Counting with martingales

In this post I will provide a gentle introduction to the theory of martingales (also called “fair games”) by way of a beautiful proof, due to Johan Wästlund, that there are precisely n^{n-2} labeled trees on n vertices.

Apertif: a true story

In my early twenties, I appeared on the TV show Jeopardy! That’s not what this story is about, but it’s the reason I found myself in the Resorts Casino in Atlantic City, where the Jeopardy! tryouts were held (Merv Griffin owned both the TV show and the casino). At the time, I had a deep ambivalence (which I still feel) toward gambling: I enjoyed the thrill of betting, but also believed the world would be better off without casinos preying on the poor and vulnerable in our society. I didn’t want to give any money to the casino, but I did want to play a little blackjack, and I wanted to be able to tell my friends that I had won money in Atlantic City. So I hatched what seemed like a failsafe strategy: I would bet $1 at the blackjack table, and if I won I’d collect $1 and leave a winner. If I lost the dollar I had bet in the first round, I’d double my bet to $2 and if I won I’d stop playing and once again leave with a net profit of $1. If I lost, I’d double my bet once again and continue playing. Since I knew the game of blackjack reasonably well, my odds of winning any given hand were pretty close to 50% and my strategy seemed guaranteed to eventually result in walking home with a net profit of $1, which is all I wanted to accomplish. I figured that most people didn’t have the self-discipline to stick with such a strategy, but I was determined.

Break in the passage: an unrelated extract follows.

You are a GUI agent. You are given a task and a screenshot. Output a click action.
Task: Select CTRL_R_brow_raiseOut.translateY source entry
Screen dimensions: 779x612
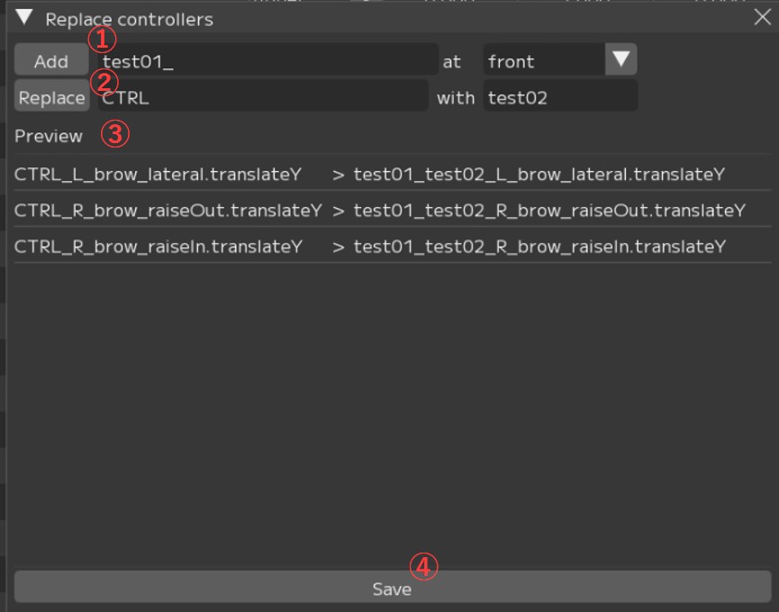click(168, 211)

Here’s what happened: I lost the first hand and doubled my bet to $2. Then I lost again and doubled my bet to $4. Then I lost again. And again. And again. In fact, 7 times in a row, I lost. In my pursuit of a $1 payoff, I had just lost $127. And the problem was, I didn’t have $128 in my wallet to double my bet once again, and my ATM card had a daily limit which I had already just about reached. And frankly, I was unnerved by the extreme unlikeliness of what had just happened. So I tucked my tail between my legs and sheepishly left the casino with a big loss and nothing to show for it except this story. You’re welcome, Merv.

Martingales

Unbeknownst to me, the doubling strategy I employed (which I thought at the time was my own clever invention) has a long history. It has been known for hundreds of years as the “martingale” strategy; it is mentioned, for example, in Giacomo Casanova‘s memoirs, published in 1754 (“I went [to the casino of Venice], taking all the gold I could get, and by means of what in gambling is called the martingale I won three or four times a day during the rest of the carnival.”) Clearly not everyone was as lucky as Casanova, however (in more ways than one). In his 1849 “Mille et un fantômes”, Alexandre Dumas writes, “An old man, who had spent his life looking for a winning formula (martingale), spent the last days of his life putting it into practice, and his last pennies to see it fail. The martingale is as elusive as the soul.” And in his 1853 book “Newcomes: Memoirs of a Most Respectable Family”, William Makepeace Thackeray writes, “You have not played as yet? Do not do so; above all avoid a martingale if you do.” (For the still somewhat murky origins of the word ‘martingale’, see this paper by Roger Mansuy.)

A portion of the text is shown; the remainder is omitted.